Reuters reports that MobiKwik denied that claim at the time, saying it hadn’t found any security lapses, and saying its legal team would be taking “strict action” against the researcher.

But several other users later said the leak was genuine. Since then, MobiKwik has taken the charges more seriously, saying it is “closely working with requisite authorities, and is confident that security protocols to store sensitive data are robust and have not been breached.”

“Considering the seriousness of the allegations, and by way of abundant caution, it will get a third party to conduct a forensic data security audit,” the company said in a statement, according to Reuters.

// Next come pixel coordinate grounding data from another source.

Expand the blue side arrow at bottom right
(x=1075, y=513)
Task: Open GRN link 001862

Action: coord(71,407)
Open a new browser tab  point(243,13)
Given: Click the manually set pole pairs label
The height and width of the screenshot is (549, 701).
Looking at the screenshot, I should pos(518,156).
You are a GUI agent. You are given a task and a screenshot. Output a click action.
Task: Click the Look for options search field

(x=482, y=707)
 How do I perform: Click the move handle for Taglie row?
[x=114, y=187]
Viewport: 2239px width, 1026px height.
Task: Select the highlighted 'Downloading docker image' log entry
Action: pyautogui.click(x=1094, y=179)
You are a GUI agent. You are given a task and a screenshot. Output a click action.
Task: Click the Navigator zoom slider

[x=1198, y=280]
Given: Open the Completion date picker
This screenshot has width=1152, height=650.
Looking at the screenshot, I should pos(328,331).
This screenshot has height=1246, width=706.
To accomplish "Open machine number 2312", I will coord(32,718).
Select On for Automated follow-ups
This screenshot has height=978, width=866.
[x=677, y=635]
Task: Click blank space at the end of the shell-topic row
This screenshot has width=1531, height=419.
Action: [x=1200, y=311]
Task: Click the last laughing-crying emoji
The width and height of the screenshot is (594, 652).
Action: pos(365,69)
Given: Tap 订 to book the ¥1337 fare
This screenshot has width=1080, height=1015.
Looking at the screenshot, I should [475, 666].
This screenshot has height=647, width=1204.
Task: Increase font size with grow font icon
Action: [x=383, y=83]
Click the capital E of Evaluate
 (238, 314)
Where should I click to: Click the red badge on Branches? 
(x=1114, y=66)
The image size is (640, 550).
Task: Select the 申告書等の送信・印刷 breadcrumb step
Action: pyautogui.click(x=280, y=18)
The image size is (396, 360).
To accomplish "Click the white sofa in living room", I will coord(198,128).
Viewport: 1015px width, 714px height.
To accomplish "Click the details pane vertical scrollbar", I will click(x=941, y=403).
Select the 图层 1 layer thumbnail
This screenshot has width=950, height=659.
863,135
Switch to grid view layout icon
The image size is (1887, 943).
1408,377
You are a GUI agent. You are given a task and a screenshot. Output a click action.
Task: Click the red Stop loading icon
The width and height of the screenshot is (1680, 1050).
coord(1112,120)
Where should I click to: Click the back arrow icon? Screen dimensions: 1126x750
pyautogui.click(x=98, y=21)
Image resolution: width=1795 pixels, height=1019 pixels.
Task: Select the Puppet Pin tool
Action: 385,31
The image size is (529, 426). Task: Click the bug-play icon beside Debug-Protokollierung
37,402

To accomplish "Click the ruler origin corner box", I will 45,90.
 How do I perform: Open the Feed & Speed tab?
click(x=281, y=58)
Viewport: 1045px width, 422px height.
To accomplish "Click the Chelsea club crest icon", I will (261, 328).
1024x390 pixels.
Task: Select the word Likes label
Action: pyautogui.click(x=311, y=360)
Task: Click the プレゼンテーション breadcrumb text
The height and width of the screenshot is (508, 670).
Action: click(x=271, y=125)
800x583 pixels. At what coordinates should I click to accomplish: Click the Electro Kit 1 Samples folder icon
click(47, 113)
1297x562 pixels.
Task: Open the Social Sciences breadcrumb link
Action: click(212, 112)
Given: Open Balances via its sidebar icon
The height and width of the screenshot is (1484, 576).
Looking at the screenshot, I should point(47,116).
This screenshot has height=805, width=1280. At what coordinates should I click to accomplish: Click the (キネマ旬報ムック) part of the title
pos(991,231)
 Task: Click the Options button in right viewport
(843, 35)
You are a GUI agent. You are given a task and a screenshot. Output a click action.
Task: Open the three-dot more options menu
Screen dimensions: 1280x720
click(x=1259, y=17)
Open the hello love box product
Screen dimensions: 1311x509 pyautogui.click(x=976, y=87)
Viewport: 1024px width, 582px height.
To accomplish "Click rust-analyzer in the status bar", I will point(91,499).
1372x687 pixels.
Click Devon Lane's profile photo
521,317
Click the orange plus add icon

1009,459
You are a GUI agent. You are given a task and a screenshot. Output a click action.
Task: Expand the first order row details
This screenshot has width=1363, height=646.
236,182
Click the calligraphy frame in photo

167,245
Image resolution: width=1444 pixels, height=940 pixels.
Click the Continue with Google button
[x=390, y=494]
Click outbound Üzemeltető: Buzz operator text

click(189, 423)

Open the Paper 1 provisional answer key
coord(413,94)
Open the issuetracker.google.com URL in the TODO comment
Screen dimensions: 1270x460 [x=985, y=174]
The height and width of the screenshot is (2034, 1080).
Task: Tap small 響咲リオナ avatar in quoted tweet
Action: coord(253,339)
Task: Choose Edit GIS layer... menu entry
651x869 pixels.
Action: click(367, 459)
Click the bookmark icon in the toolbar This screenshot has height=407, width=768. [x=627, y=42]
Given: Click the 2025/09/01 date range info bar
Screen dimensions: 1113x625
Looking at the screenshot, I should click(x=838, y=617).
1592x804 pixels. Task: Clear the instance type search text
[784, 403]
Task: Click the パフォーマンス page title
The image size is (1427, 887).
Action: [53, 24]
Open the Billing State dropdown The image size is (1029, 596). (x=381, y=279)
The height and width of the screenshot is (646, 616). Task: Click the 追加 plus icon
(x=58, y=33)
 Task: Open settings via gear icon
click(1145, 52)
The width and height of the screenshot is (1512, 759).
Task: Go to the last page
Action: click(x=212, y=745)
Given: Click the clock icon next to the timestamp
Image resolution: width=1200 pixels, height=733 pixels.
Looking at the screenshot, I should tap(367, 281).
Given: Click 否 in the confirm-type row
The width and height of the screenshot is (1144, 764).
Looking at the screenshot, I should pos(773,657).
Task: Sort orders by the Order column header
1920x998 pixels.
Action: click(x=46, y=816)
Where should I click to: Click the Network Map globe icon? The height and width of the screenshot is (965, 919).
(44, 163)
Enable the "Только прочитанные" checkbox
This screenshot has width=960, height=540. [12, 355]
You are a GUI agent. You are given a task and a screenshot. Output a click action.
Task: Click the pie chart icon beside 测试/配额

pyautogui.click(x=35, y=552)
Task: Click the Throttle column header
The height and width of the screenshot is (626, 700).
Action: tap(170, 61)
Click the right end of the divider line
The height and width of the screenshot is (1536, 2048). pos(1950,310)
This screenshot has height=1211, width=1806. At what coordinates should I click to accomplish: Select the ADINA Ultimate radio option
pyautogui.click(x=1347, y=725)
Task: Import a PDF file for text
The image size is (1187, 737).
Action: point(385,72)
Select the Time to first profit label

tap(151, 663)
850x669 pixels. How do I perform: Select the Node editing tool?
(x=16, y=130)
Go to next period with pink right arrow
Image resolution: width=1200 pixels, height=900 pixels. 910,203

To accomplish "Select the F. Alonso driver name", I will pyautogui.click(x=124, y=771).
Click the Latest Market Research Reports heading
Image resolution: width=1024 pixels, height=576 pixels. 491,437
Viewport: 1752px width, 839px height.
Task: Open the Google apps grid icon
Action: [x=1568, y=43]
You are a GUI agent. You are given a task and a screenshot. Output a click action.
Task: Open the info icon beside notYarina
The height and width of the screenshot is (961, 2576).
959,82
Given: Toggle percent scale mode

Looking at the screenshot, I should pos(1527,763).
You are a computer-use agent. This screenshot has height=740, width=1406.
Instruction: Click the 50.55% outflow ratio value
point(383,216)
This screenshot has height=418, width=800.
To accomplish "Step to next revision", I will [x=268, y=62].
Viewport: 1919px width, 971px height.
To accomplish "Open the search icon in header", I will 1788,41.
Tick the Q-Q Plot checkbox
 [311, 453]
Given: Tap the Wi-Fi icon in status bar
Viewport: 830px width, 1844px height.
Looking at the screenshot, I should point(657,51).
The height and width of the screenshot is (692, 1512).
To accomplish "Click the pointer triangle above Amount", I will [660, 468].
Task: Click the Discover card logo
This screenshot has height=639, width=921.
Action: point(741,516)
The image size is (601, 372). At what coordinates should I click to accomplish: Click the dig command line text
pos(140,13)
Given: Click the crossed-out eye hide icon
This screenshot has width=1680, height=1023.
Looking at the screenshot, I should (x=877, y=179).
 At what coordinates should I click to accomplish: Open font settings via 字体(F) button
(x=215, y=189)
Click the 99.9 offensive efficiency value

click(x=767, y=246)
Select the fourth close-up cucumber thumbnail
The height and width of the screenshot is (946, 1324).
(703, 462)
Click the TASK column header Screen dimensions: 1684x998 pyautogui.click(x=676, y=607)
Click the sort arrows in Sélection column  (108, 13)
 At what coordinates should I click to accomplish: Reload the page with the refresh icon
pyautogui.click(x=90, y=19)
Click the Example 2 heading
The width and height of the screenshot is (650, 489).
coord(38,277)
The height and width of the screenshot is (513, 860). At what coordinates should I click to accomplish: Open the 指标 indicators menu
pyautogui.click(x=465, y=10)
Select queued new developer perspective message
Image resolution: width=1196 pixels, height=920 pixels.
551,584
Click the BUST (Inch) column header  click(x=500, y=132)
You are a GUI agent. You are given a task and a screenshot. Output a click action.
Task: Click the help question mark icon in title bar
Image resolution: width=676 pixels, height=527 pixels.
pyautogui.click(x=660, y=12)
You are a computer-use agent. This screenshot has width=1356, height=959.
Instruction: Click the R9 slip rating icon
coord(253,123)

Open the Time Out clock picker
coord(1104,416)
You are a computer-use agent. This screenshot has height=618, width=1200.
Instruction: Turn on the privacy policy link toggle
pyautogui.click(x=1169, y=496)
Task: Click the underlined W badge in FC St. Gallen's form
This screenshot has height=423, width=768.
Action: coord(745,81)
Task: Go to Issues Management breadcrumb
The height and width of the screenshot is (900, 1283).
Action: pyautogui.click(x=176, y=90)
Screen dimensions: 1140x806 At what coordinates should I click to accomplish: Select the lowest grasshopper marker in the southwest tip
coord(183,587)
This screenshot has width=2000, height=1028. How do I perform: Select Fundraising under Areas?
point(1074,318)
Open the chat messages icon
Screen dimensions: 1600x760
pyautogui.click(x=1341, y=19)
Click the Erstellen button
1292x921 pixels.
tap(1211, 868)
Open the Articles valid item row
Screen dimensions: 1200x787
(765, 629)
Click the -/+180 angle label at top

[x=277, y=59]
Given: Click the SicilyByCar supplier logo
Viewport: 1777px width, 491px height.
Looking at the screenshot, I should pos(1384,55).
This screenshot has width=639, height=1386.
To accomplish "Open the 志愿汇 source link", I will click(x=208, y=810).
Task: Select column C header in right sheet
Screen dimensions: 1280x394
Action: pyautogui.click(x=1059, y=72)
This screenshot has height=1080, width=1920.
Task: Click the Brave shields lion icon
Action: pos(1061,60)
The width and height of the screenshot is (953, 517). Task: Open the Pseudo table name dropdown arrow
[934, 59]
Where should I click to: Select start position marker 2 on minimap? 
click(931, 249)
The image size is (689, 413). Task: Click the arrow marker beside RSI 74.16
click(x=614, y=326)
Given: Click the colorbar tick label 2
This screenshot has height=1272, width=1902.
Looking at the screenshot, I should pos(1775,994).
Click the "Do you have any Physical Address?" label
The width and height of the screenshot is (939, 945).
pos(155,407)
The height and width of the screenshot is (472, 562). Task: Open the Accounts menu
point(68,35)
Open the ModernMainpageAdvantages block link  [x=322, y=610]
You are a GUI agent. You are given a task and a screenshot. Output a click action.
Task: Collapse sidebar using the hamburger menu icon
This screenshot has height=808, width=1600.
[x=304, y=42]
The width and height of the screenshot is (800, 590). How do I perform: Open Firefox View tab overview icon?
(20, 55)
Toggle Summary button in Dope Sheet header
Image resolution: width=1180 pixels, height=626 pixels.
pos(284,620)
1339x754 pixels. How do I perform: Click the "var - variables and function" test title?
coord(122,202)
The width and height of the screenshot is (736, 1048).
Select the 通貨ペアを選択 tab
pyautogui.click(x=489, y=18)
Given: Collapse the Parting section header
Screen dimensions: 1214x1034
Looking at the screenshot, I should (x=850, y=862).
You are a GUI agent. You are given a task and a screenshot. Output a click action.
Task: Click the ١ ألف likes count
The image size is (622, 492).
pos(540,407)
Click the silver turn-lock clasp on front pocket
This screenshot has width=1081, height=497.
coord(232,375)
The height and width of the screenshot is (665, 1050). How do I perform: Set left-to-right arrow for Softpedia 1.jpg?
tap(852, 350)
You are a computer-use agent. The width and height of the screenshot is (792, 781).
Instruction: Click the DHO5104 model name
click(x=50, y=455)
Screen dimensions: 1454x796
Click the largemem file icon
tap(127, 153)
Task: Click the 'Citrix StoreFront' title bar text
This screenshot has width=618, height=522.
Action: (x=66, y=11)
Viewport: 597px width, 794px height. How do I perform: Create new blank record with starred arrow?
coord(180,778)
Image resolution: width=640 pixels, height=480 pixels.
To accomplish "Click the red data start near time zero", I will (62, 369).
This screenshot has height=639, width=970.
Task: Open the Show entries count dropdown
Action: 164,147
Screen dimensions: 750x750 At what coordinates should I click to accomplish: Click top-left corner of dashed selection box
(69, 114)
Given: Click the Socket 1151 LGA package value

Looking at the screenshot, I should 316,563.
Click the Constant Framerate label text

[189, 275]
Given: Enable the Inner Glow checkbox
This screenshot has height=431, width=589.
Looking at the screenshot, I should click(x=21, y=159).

The company has also said in the past that data might not have come from its servers, instead possibly stolen from numerous other platforms the users had uploaded them to.

P2P payment apps have grown in popularity, with third-party solutions like Venmo and CashApp becoming wildly popular. But with that comes a new level of security concerns, with fraudsters utilizing a number of schemes in order to intercept payments or fool the users of the app into to paying them directly. As the apps have grown in popularity, this issue has only become worse — the number of P2P fraud victims has increased by 733 percent since 2016.

With the pandemic making fraud more ubiquitous, apps have to take charge as well as users, requiring things like MFA, which makes users enter in secondary validation measures, including emailed security codes or biometric fingerprint scans in addition to passwords.